*WHAT IS ASKED*
Starting with the line containing "will [x=552, y=376]." and going on through the line containing "Action: point(94,122)", lay out these lines as a numbered list, leaving out any blank lines.

*EXTRACTED MATERIAL*
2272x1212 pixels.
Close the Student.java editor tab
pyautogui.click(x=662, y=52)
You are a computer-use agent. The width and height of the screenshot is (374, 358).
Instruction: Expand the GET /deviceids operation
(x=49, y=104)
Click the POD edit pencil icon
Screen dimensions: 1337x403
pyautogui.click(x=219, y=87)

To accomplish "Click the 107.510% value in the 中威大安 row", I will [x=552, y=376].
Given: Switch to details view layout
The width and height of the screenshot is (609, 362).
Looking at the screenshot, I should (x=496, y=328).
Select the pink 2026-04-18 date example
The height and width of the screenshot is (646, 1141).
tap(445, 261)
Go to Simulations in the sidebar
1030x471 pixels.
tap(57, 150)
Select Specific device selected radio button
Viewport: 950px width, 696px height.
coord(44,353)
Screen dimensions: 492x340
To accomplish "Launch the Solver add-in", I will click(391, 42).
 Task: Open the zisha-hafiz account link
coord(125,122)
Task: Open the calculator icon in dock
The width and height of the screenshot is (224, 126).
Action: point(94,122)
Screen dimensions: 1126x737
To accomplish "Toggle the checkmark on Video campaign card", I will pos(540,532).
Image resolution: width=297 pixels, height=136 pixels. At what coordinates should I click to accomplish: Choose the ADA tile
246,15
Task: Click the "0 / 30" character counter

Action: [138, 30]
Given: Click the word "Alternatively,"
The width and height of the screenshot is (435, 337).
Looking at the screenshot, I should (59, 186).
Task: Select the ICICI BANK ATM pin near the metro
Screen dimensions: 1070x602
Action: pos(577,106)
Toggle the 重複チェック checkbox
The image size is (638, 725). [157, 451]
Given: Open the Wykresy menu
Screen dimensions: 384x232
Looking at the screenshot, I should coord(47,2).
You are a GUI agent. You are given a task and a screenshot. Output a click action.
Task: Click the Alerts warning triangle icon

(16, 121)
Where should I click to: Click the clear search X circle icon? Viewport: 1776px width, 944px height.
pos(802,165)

*TASK RESULT*
1. To accomplish "Click the 107.510% value in the 中威大安 row", I will [x=552, y=376].
2. Given: Switch to details view layout
3. The width and height of the screenshot is (609, 362).
4. Looking at the screenshot, I should (x=496, y=328).
5. Select the pink 2026-04-18 date example
6. The height and width of the screenshot is (646, 1141).
7. tap(445, 261)
8. Go to Simulations in the sidebar
9. 1030x471 pixels.
10. tap(57, 150)
11. Select Specific device selected radio button
12. Viewport: 950px width, 696px height.
13. coord(44,353)
14. Screen dimensions: 492x340
15. To accomplish "Launch the Solver add-in", I will click(391, 42).
16.  Task: Open the zisha-hafiz account link
17. coord(125,122)
18. Task: Open the calculator icon in dock
19. The width and height of the screenshot is (224, 126).
20. Action: point(94,122)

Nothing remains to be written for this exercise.